EGT-mediated Nrf2 activation by ERK, JNK, and PKC signaling pathways in HSF cells. (a) Cells were pretreated with pharmacological inhibitors of ERK (PD98059, 30 μM), JNK (SP600125, 25 μM), MAPK p38 (SB203580, 20 μM), PI3K/AKT (LY294002, 30 μM), or PKC (GF109203X, 2.5 μM) for 30 min followed by EGT (0.5 μM) for 1 h. Western blot results showed the nuclear Nrf2 expression with response to inhibitors in the presence of EGT. (b) The protein levels of HO-1, γ-GCLC, and NQO-1 were estimated by immunoblot analysis. Cells were pretreated with inhibitors of ERK (PD98059, 30 μM), JNK (SP600125, 25 μM), or PKC (GF109203X, 2.5 μM) for 30 min followed by EGT (0.5 μM) treatment for 6 h. Protein levels of respective markers are significant compared to EGT alone (0.5 μM) treated cells (without inhibitors). (c) EGT activated ERK, JNK, and PKC signaling pathways. Cells treated with 0.5 μM EGT for 15-120 min and the protein levels of activated forms of ERK, JNK, and PKC were evaluated using a specific antibody to p-ERK, ERK, p-JNK, JNK, and PKC by immunoblot analysis. Data were presented as mean ± SD of three or more experiments.
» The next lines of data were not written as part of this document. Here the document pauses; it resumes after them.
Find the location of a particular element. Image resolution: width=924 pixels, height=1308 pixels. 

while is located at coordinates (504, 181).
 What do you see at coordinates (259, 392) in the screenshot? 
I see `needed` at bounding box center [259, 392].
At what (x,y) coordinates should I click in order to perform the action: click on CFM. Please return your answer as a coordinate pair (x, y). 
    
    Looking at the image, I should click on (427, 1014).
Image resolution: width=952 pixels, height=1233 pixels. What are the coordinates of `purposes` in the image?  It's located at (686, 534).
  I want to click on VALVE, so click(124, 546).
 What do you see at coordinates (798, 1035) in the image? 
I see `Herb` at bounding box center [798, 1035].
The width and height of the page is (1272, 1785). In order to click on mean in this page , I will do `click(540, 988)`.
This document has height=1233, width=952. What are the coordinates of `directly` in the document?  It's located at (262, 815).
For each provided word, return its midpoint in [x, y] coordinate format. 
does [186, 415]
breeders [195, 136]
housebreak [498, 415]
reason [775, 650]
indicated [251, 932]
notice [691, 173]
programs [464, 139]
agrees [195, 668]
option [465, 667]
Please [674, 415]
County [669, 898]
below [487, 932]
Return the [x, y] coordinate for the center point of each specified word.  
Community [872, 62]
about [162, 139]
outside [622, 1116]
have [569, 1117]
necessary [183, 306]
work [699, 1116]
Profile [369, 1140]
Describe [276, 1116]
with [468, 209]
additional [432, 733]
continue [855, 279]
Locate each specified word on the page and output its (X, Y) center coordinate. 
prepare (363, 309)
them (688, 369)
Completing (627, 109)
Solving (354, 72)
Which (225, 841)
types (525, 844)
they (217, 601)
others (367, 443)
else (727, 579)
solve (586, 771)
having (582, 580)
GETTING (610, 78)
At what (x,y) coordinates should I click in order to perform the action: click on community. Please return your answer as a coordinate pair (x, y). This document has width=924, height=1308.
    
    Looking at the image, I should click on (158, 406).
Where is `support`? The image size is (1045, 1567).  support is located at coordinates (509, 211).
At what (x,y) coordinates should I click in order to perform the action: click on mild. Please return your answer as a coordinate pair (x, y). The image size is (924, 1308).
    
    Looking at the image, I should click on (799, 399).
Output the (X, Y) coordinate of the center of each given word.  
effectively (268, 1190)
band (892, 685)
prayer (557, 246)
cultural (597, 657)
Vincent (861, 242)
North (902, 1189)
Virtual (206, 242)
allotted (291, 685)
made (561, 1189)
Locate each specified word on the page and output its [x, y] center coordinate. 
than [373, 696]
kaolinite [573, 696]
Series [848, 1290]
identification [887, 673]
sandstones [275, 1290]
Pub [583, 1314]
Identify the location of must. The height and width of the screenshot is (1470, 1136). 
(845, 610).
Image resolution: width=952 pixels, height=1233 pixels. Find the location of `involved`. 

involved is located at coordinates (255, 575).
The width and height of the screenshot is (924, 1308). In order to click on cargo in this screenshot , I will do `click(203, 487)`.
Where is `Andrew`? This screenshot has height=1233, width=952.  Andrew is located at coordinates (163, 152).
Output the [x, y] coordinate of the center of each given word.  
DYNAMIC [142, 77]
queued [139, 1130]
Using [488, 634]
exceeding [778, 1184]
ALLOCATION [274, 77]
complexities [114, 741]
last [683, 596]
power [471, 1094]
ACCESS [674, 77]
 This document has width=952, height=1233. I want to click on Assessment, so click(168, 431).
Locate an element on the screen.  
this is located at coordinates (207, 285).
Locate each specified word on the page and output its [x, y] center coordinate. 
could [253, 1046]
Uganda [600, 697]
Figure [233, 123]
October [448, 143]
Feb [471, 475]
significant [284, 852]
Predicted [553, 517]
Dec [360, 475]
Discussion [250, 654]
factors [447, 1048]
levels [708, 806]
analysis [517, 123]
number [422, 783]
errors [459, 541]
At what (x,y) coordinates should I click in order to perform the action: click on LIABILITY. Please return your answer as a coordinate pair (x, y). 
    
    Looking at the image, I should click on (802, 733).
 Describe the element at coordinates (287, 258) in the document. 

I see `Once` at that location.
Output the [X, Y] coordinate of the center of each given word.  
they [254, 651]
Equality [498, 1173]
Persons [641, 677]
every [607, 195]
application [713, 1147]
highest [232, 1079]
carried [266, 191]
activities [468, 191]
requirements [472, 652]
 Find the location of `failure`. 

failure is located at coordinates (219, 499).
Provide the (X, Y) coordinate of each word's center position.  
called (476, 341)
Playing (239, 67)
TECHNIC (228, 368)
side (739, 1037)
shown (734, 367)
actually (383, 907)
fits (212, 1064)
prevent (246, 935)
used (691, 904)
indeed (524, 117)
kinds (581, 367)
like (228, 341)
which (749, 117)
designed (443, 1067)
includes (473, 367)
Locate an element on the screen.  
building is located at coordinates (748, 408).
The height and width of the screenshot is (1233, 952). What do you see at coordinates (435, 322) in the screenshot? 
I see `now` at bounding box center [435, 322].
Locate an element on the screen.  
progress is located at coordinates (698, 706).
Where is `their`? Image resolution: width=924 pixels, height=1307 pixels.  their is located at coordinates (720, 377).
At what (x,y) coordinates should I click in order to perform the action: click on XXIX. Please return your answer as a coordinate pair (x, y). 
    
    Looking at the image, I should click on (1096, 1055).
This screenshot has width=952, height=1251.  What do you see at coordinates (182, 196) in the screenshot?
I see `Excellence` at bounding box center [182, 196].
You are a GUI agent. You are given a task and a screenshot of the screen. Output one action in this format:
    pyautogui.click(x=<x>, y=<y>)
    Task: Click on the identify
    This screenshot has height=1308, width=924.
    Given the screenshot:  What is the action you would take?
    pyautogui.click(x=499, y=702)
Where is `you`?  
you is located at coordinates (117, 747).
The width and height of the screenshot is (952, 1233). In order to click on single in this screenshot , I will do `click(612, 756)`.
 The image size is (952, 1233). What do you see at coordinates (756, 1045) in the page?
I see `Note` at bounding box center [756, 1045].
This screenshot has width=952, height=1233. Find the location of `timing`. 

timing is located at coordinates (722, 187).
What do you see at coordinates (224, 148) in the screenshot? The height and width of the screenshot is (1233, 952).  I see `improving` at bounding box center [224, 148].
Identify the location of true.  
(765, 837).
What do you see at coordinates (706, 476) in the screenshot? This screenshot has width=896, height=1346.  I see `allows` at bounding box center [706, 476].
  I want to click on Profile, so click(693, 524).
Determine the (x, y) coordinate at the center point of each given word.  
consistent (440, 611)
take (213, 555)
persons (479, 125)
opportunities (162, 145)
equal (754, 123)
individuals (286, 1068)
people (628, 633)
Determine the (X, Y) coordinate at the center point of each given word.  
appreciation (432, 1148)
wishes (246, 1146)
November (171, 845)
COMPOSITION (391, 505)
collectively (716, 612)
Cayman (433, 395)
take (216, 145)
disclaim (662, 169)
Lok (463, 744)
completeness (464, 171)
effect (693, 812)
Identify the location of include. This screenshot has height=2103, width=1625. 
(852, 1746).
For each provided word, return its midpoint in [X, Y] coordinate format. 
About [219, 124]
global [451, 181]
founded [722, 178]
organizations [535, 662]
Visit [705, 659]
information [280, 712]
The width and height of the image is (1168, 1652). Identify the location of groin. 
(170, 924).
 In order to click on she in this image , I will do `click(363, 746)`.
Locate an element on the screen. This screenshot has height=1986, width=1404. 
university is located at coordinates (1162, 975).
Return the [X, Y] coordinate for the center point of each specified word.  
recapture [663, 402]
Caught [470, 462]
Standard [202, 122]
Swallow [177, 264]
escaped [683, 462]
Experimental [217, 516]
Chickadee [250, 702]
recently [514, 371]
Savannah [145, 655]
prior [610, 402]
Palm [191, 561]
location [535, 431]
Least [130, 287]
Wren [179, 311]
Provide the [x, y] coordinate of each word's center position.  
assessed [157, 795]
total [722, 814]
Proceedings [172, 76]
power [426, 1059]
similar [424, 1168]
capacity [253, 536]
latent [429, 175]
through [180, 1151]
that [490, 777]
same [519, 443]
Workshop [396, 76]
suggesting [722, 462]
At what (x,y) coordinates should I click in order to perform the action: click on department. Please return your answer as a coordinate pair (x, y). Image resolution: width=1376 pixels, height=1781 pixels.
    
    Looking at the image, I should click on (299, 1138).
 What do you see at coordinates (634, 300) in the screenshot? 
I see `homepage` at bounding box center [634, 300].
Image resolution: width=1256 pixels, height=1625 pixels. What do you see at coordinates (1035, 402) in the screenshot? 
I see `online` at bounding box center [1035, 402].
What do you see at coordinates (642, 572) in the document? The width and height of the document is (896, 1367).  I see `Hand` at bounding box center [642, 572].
Statistical significance was considered as ^∗∗∗p < 0.001 as compared to untreated control cells and ^#p < 0.05 and ^##p < 0.01 as compared to the EGT alone treated cells.

Figure 8

Nrf2 knockdown attenuated the antioxidant protein expression-mediated protective effects of EGT in HSF cells. Cells were transfected with a specific siRNA against Nrf2 or a nonsilencing control. Following the transfection, cells were incubated with EGT (0.5 μM) for 1 or 6 h. The protein levels of Nrf2 (1 h) or HO-1 and γ-GCLC (6 h) in control siRNA-transfected and siNRf2-transfected cells were measured by Western blot analysis.